[Try it] These records must be written out again exactly.

[Task data]
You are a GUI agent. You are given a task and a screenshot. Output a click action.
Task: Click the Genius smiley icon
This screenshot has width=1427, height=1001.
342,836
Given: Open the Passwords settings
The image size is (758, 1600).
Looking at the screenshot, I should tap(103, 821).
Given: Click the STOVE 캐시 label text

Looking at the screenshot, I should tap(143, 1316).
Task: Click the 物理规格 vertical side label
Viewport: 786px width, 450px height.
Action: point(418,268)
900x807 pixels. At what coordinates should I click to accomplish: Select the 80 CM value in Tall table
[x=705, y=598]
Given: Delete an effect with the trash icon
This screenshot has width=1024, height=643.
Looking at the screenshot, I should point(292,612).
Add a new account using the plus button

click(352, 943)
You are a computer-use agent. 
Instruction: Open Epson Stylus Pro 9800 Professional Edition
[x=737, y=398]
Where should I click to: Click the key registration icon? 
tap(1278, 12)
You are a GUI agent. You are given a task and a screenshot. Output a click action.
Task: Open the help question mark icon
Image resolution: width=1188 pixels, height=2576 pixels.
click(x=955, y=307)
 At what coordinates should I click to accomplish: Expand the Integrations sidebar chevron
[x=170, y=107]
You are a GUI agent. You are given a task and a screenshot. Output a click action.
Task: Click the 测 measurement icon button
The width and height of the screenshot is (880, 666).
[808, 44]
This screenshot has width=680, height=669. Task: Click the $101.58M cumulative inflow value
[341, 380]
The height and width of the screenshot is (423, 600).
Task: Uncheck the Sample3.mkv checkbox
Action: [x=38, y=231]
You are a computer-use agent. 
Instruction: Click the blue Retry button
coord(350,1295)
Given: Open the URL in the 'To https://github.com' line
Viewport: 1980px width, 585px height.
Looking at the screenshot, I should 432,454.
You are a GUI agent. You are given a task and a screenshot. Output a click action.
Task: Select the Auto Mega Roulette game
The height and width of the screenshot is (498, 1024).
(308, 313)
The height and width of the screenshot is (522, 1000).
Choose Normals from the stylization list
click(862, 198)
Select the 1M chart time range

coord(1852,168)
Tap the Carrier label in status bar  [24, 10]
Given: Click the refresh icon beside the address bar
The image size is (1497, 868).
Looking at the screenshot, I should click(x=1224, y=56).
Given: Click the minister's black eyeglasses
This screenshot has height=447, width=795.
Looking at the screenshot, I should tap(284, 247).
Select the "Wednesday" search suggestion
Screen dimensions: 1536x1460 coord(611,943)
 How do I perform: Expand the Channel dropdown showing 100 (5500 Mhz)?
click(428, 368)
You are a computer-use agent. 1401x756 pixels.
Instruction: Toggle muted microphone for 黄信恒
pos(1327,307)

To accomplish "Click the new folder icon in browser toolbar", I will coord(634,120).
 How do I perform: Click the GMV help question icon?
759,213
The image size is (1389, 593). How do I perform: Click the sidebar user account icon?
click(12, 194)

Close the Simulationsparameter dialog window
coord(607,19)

[Answer to this task]
You are a GUI agent. You are given a task and a screenshot. Output a click action.
Task: Click the Genius smiley icon
This screenshot has width=1427, height=1001.
342,836
Given: Open the Passwords settings
The image size is (758, 1600).
Looking at the screenshot, I should tap(103, 821).
Given: Click the STOVE 캐시 label text

Looking at the screenshot, I should tap(143, 1316).
Task: Click the 物理规格 vertical side label
Viewport: 786px width, 450px height.
Action: point(418,268)
900x807 pixels. At what coordinates should I click to accomplish: Select the 80 CM value in Tall table
[x=705, y=598]
Given: Delete an effect with the trash icon
This screenshot has width=1024, height=643.
Looking at the screenshot, I should point(292,612).
Add a new account using the plus button

click(352, 943)
You are a computer-use agent. 
Instruction: Open Epson Stylus Pro 9800 Professional Edition
[x=737, y=398]
Where should I click to: Click the key registration icon? 
tap(1278, 12)
You are a GUI agent. You are given a task and a screenshot. Output a click action.
Task: Open the help question mark icon
Image resolution: width=1188 pixels, height=2576 pixels.
click(x=955, y=307)
 At what coordinates should I click to accomplish: Expand the Integrations sidebar chevron
[x=170, y=107]
You are a GUI agent. You are given a task and a screenshot. Output a click action.
Task: Click the 测 measurement icon button
The width and height of the screenshot is (880, 666).
[808, 44]
This screenshot has width=680, height=669. Task: Click the $101.58M cumulative inflow value
[341, 380]
The height and width of the screenshot is (423, 600).
Task: Uncheck the Sample3.mkv checkbox
Action: [x=38, y=231]
You are a computer-use agent. 
Instruction: Click the blue Retry button
coord(350,1295)
Given: Open the URL in the 'To https://github.com' line
Viewport: 1980px width, 585px height.
Looking at the screenshot, I should 432,454.
You are a GUI agent. You are given a task and a screenshot. Output a click action.
Task: Select the Auto Mega Roulette game
The height and width of the screenshot is (498, 1024).
(308, 313)
The height and width of the screenshot is (522, 1000).
Choose Normals from the stylization list
click(862, 198)
Select the 1M chart time range

coord(1852,168)
Tap the Carrier label in status bar  [24, 10]
Given: Click the refresh icon beside the address bar
The image size is (1497, 868).
Looking at the screenshot, I should click(x=1224, y=56).
Given: Click the minister's black eyeglasses
This screenshot has height=447, width=795.
Looking at the screenshot, I should tap(284, 247).
Select the "Wednesday" search suggestion
Screen dimensions: 1536x1460 coord(611,943)
 How do I perform: Expand the Channel dropdown showing 100 (5500 Mhz)?
click(428, 368)
You are a computer-use agent. 1401x756 pixels.
Instruction: Toggle muted microphone for 黄信恒
pos(1327,307)

To accomplish "Click the new folder icon in browser toolbar", I will coord(634,120).
 How do I perform: Click the GMV help question icon?
759,213
The image size is (1389, 593). How do I perform: Click the sidebar user account icon?
click(12, 194)

Close the Simulationsparameter dialog window
coord(607,19)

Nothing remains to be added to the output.